There are many good reasons for this. The candidate list provides predictability and allows time for phase-out. It a strong guide to substitution. The SVHC will be assigned a sunset date and there is follows an automatic information requirement.  Although few consumers are aware of the right to know about SVHCs in products, the availability of such information is crucial for supply chain management.

It was also recently introduced as an important part of waste handling and the circular economy through amendments to the waste Directive. Therefore, it does not matter whether a chemical is targeted by other regulatory actions, all substances that fulfill SVHC criteria belong on the candidate list.

Precaution – key to speed

At ChemSec, we spent quite a lot of time last year trying to understand why the candidate list is filling up so slowly. Internally, we called the project “bottlenecks of REACH”. Through data crunching, interviews and careful analysis, we hoped to identify a few roadmap steps – be it an expert group or the board of appeal procedure – that could account for the snail’s pace.

What we actually found was a dedicated chemicals agency painstakingly following the roadmap and expert groups working to the best of their ability. It is a functional, although very sluggish, system. In fact, there was no single isolated procedure to blame for the slowness. The problem is rather a phenomenon that permeates the whole process of REACH. We can call it paralysis by analysis.

For every chemical discussed, manufacturers carefully scrutinise the background studies to find details which they then dispute loudly. Experts are not comfortable making decisions when there are uncertainties. It is fundamental to the whole idea of science – to identify uncertainties and to further investigate them. So this manufacturing of doubt, coupled with a lack of courage to act when it exists, is a very effective way to stall the process.

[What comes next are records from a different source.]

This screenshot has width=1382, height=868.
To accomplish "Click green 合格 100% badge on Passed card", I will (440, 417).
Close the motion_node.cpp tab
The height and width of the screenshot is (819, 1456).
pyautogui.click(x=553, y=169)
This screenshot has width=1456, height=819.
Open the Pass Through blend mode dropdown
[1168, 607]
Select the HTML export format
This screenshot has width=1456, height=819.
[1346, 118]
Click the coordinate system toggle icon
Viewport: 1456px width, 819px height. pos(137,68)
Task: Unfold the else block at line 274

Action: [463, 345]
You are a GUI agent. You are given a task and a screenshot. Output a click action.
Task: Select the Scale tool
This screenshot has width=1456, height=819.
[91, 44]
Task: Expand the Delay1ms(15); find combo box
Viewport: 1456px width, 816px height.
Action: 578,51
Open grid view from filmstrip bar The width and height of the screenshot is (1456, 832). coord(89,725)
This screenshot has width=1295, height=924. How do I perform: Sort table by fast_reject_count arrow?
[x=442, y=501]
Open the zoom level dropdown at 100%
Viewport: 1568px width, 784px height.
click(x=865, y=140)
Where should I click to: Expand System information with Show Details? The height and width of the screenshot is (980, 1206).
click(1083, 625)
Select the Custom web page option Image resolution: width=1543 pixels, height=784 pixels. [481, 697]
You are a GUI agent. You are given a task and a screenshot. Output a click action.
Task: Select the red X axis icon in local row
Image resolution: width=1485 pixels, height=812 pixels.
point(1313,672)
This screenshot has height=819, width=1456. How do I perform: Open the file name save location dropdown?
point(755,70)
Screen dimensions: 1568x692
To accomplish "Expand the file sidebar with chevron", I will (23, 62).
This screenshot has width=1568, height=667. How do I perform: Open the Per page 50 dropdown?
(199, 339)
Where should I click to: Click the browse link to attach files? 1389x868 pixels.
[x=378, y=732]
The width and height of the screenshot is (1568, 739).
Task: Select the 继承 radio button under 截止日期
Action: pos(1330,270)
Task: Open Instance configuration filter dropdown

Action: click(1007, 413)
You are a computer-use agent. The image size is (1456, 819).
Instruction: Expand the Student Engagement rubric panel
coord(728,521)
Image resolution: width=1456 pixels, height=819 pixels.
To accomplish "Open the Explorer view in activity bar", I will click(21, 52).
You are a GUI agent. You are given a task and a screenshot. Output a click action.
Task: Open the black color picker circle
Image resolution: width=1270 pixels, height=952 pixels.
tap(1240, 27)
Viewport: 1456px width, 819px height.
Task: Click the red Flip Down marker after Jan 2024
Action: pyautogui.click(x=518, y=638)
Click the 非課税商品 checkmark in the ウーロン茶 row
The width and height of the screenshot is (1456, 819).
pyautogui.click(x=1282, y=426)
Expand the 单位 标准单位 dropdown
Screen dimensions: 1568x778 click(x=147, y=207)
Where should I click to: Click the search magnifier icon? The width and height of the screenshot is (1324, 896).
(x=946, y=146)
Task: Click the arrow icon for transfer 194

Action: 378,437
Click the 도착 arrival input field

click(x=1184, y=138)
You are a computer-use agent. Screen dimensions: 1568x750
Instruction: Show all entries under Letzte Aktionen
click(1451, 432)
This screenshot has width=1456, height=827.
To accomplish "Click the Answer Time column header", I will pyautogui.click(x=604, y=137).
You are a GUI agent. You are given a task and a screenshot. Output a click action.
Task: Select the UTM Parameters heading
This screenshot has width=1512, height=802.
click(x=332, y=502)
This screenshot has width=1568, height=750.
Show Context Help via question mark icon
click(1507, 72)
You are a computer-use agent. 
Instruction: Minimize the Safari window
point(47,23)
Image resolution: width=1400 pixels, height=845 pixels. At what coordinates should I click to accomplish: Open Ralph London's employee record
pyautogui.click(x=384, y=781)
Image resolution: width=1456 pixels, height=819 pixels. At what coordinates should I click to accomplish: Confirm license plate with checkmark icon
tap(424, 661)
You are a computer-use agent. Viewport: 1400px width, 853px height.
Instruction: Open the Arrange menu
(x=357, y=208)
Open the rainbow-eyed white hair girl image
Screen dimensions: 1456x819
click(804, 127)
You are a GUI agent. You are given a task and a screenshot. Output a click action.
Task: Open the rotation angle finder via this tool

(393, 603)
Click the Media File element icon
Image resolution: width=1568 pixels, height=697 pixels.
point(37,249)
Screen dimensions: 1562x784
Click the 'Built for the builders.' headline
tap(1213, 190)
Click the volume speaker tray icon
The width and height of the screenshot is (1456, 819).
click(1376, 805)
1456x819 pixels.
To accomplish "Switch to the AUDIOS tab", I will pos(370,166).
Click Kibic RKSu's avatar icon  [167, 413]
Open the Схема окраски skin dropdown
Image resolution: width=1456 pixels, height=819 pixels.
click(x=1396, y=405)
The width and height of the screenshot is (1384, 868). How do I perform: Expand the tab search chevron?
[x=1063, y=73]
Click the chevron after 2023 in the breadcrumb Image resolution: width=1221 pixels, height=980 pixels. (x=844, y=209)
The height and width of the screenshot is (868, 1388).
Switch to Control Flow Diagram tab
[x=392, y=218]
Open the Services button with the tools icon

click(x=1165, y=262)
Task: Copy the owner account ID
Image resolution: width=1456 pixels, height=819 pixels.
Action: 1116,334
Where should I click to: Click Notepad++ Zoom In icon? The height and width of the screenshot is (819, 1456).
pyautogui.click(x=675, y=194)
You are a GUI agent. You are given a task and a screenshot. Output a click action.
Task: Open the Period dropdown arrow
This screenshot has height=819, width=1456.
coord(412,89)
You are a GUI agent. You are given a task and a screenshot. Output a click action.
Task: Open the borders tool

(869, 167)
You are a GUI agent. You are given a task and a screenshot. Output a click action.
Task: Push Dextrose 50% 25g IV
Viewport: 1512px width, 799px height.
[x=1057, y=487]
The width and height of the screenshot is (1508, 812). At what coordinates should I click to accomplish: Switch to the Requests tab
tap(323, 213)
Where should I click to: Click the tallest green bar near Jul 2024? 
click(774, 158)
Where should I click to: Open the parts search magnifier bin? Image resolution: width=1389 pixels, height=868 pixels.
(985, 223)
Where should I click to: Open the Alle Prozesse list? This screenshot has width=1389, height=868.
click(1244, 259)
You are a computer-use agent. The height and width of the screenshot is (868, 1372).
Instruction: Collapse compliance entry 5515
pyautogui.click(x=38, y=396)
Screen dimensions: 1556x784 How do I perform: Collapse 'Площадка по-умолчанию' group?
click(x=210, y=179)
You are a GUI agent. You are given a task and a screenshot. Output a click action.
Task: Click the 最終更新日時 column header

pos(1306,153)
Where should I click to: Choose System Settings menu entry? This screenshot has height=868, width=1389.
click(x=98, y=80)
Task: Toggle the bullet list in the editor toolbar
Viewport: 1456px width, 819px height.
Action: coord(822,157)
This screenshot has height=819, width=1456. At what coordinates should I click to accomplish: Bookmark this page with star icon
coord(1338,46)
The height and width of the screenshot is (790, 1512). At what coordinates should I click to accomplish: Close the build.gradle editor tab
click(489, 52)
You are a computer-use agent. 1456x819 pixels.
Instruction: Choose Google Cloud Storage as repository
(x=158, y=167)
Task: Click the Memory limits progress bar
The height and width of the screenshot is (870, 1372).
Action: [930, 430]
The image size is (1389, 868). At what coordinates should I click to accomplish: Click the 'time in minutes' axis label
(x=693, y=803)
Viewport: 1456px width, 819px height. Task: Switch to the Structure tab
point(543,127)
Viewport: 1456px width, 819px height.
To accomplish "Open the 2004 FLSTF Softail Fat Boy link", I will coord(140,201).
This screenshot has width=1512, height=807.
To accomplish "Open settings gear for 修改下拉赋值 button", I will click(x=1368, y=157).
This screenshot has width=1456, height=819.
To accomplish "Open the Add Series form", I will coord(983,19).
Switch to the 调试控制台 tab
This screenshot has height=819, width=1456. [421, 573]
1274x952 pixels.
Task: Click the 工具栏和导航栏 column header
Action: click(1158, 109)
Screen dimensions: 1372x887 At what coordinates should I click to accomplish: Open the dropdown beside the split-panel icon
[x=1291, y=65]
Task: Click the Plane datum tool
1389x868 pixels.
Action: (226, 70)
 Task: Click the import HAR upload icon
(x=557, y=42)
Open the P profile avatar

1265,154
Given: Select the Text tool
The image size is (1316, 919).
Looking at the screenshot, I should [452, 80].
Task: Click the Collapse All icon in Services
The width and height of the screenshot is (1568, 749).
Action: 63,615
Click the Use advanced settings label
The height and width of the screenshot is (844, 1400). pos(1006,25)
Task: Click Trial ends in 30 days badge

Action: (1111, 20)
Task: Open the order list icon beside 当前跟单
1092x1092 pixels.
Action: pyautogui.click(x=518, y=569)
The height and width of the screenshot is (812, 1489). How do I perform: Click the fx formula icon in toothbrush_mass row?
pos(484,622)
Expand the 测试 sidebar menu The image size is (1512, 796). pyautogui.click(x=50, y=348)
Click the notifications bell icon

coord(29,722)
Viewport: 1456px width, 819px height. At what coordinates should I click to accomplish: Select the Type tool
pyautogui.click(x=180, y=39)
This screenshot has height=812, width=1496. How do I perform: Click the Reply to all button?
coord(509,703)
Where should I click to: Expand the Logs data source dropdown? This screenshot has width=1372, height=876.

Actually, this problem was not unforeseen when REACH was set up – it is why the precautionary principle was embedded in the Regulation. It gives a mandate to act regardless of uncertainties. However, as the REACH Review clearly states, the precautionary principle has not yet been applied.

The European Commission attributes this to the work provided by Echa, according to the Review. No matter who is to blame, however, its origin is clear. REACH is working too slowly and an important factor is that the principle is overlooked.

It should be obvious to Echa that its duty is to serve taxpayers by protecting the environment and human health. The agency has the mandate to use the precautionary principle, no matter who opposes it. Industry will survive because of its ability to innovate and provide us with cleaner and safer solutions. The precautionary principle is key to getting REACH on track.